Ela conseguiu emprestada uma armadilha para resgatar gatos com o Gabinete da Causa Animal da Prefeitura e a primeira ideia foi pedir ajuda aos bombeiros. Ela já havia recorrido ao mesmo expediente recentemente, no caso de alguns gatos presos na tubulação do campus da UFRGS. Na ocasião, os bombeiros foram prestativos e logo apareceram para salvar os animais. Dessa vez, entretanto, marcaram dia e hora com Maria, mas ela esperou por duas horas e ninguém apareceu. Ao questionar o que havia acontecido, ouviu como resposta que o caso não era urgente.

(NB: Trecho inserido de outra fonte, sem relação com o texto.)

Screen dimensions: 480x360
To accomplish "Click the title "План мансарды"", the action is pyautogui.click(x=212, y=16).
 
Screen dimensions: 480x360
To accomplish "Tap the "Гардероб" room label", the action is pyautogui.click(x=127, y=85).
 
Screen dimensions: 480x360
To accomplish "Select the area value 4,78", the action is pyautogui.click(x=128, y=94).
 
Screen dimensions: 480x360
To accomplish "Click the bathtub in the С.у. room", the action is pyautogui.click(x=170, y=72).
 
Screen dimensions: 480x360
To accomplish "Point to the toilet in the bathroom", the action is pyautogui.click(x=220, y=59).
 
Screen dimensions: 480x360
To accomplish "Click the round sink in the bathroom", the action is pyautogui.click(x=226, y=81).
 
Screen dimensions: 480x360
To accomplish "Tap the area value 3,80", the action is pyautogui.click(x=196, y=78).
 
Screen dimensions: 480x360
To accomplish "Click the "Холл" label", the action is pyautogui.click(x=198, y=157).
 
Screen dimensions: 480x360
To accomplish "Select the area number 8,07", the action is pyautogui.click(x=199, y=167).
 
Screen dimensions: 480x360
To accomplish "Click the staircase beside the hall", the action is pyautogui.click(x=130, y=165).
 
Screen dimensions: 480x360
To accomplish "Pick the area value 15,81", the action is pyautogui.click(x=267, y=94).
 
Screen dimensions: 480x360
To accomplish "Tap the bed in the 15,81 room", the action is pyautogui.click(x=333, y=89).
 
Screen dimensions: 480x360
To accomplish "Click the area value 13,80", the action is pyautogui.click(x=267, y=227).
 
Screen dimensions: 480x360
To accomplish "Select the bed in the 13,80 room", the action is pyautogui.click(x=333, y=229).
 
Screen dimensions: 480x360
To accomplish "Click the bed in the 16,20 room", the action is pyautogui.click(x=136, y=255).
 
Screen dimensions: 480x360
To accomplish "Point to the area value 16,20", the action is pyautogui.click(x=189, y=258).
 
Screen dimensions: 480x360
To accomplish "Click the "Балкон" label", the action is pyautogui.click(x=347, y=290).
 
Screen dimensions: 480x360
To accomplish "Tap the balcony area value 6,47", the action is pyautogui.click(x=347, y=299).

Foi então que a estudante começou seu périplo. Procurou a Patrulha Ambiental (Patram), a Brigada Militar, registrou o caso no 156, fez contato com a Secretaria Municipal de Obras e Infraestrutura (Smoi) e, novamente, com o Gabinete da Causa Animal. Sem sucesso. A resposta era que o resgate dos gatos não era urgente.

Ainda durante o carnaval, ela conseguiu deixar ração e areia no terraço da academia. No dia 15 de fevereiro, Maria se desesperou. Uma informação equivocada a fez crer que o prédio já entraria em processo de implosão. Saber que os oito gatos estavam encurralados dentro do edifício e poderiam morrer lhe causou enorme aflição.

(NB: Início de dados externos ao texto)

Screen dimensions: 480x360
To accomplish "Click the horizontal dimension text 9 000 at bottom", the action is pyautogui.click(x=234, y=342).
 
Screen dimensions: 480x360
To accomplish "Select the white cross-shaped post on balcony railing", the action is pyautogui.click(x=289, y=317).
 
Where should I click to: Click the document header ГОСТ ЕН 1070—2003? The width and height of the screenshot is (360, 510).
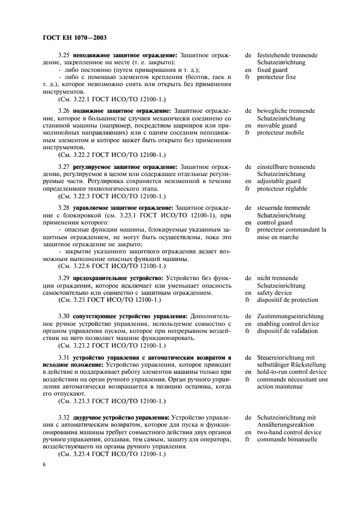pos(74,38)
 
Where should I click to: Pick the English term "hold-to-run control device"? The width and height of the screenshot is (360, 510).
pos(292,372)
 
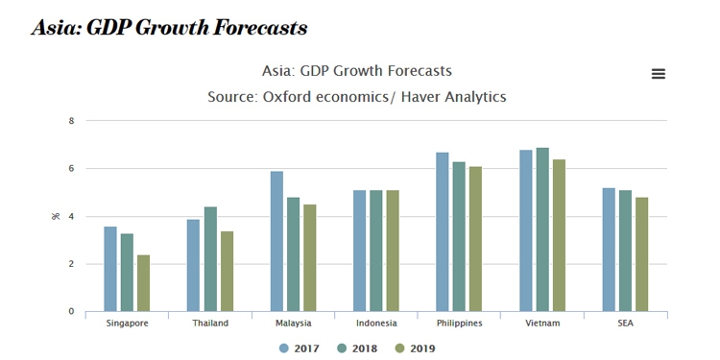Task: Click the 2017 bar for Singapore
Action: pos(110,269)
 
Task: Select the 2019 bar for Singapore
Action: pos(143,283)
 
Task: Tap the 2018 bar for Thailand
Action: pos(210,259)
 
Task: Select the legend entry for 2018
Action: pos(359,348)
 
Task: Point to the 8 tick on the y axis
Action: pos(71,121)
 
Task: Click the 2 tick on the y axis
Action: pos(71,264)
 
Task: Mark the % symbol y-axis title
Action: pos(55,216)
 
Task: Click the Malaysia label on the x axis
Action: pos(293,324)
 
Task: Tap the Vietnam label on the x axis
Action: pos(542,324)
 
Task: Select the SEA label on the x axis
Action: pos(625,324)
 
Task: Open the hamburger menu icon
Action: pos(658,74)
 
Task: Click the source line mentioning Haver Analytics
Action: pos(357,97)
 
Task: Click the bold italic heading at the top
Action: pos(169,28)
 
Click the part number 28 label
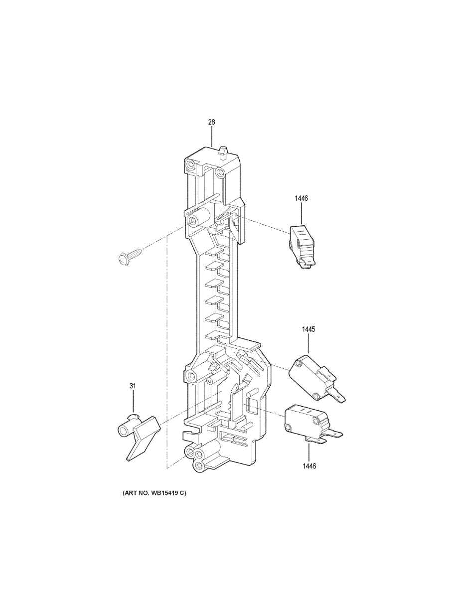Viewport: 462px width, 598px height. [211, 122]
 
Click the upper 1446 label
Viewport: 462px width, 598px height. [301, 198]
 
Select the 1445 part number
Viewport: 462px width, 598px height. [308, 329]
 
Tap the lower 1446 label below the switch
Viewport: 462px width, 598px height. [308, 466]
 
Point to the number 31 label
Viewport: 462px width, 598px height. [133, 386]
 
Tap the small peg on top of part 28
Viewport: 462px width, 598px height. [223, 150]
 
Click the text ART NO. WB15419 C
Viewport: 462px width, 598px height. [154, 493]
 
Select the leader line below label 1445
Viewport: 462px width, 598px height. [308, 345]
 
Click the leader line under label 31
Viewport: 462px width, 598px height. [133, 402]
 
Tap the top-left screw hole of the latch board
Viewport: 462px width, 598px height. [190, 165]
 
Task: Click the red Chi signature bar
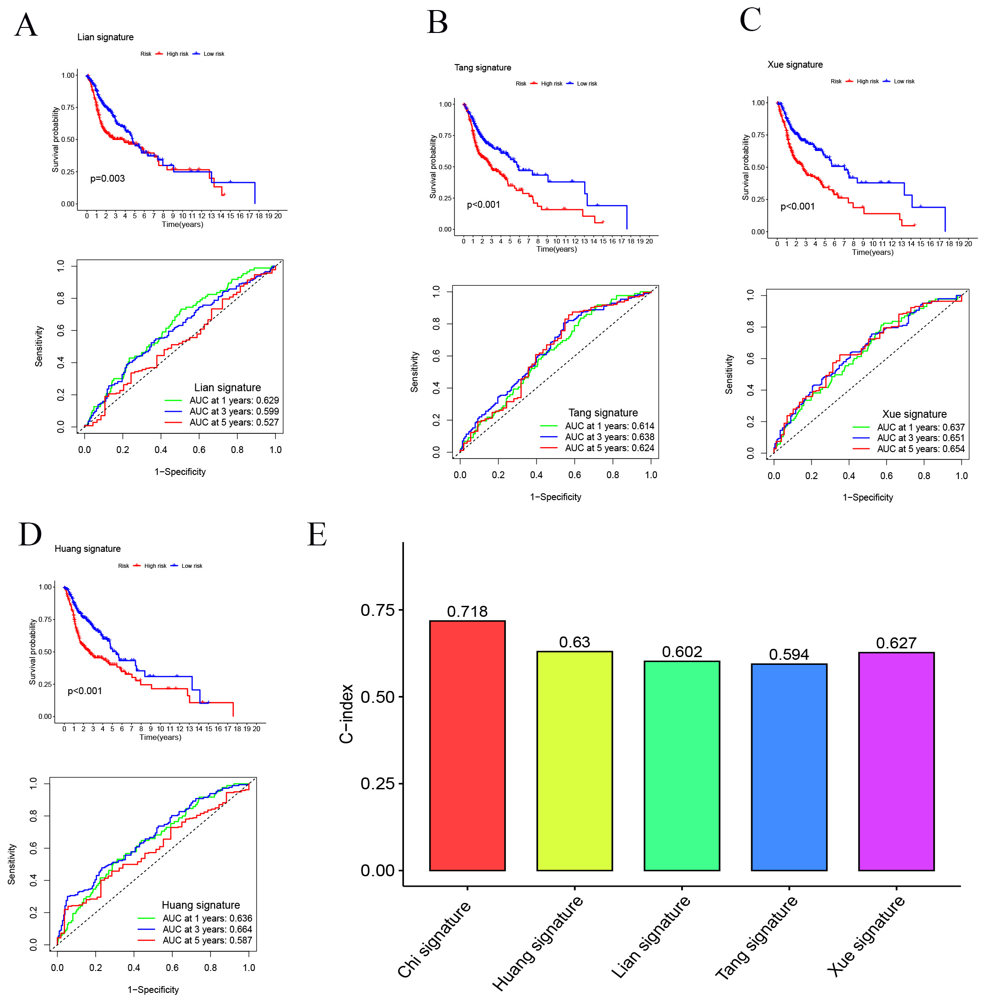(467, 744)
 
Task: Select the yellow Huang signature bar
(575, 760)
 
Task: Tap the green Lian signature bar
(681, 765)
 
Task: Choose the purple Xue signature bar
(896, 760)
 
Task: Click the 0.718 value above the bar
(467, 611)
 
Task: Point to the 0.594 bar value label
(789, 654)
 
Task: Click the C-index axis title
(346, 713)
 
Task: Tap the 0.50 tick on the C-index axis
(377, 697)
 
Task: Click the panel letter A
(26, 25)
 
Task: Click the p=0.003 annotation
(108, 178)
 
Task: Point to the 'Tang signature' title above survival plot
(483, 67)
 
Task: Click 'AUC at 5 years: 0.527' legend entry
(233, 422)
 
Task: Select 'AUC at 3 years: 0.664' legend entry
(207, 929)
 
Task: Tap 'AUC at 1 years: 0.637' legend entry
(920, 427)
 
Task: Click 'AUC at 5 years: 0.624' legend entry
(609, 448)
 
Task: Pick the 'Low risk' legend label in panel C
(904, 81)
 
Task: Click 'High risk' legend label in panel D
(155, 566)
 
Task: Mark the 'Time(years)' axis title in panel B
(556, 249)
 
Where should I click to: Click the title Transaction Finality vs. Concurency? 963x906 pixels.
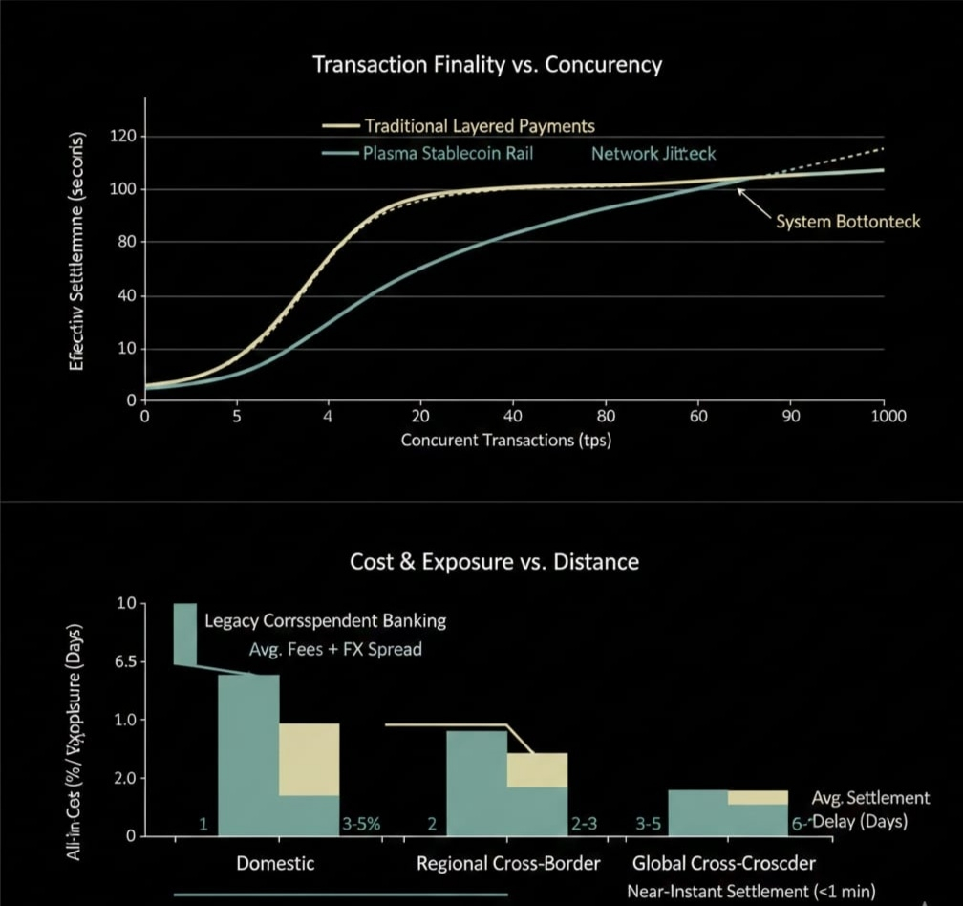pyautogui.click(x=487, y=66)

A estudante foi novamente à luta e, por meio de um contato na Secretaria Municipal de Obras e Infraestrutura (Smoi), conseguiu finalmente a autorização para entrar no Esqueletão e tentar o resgate dos animais. Na sexta-feira, dia 16 de fevereiro, já de posse de duas gatoeiras, Maria entrou no prédio. Seu plano era resgatar os animais adultos nas armadilhas e os filhotes com as mãos mesmo. Os gatos se revelaram muito “ariscos” e a operação não deu muito certo. Tampouco deu completamente errado.

Chegando no Esqueletão por volta das 6h30 para armar as armadilhas e voltando no final da tarde por vários dias seguidos, Maria conseguiu finalmente resgatar cinco animais. Desde então, os gatos resgatados estão num lar temporário, enquanto ela tenta que os bichanos possam ser acolhidos por alguma ONG especializada. A fêmea adulta resgatada foi castrada, com as despesas de todos os cinco gatos pagas desde então pela estudante da UFRGS, com a ajuda de outros voluntários.

Quando o processo de resgate dos animais vinha dando certo, eis que a demolição do Esqueletão foi embargada, no último dia 27 de fevereiro, pela Superintendência Regional do Trabalho. Os auditores fiscais do trabalho constataram risco aos trabalhadores da obra, funcionários da demolidora FBI, contratada pela prefeitura.

A implosão total do Esqueletão foi descartada ainda durante o planejamento da obra devido ao fato da construção ficar em meio a outros prédios da região. Até ser embargada, a demolição estava sendo realizada por meio de dois processos: manual e mecânico. A demolição manual utiliza ferramentas como marteletes, talhadeiras e ponteiros. Já a demolição mecânica usa máquinas e equipamentos pesados para derrubar ou remover estruturas de diferentes tipos, como vigas, paredes, coberturas e estruturas metálicas ou de madeira.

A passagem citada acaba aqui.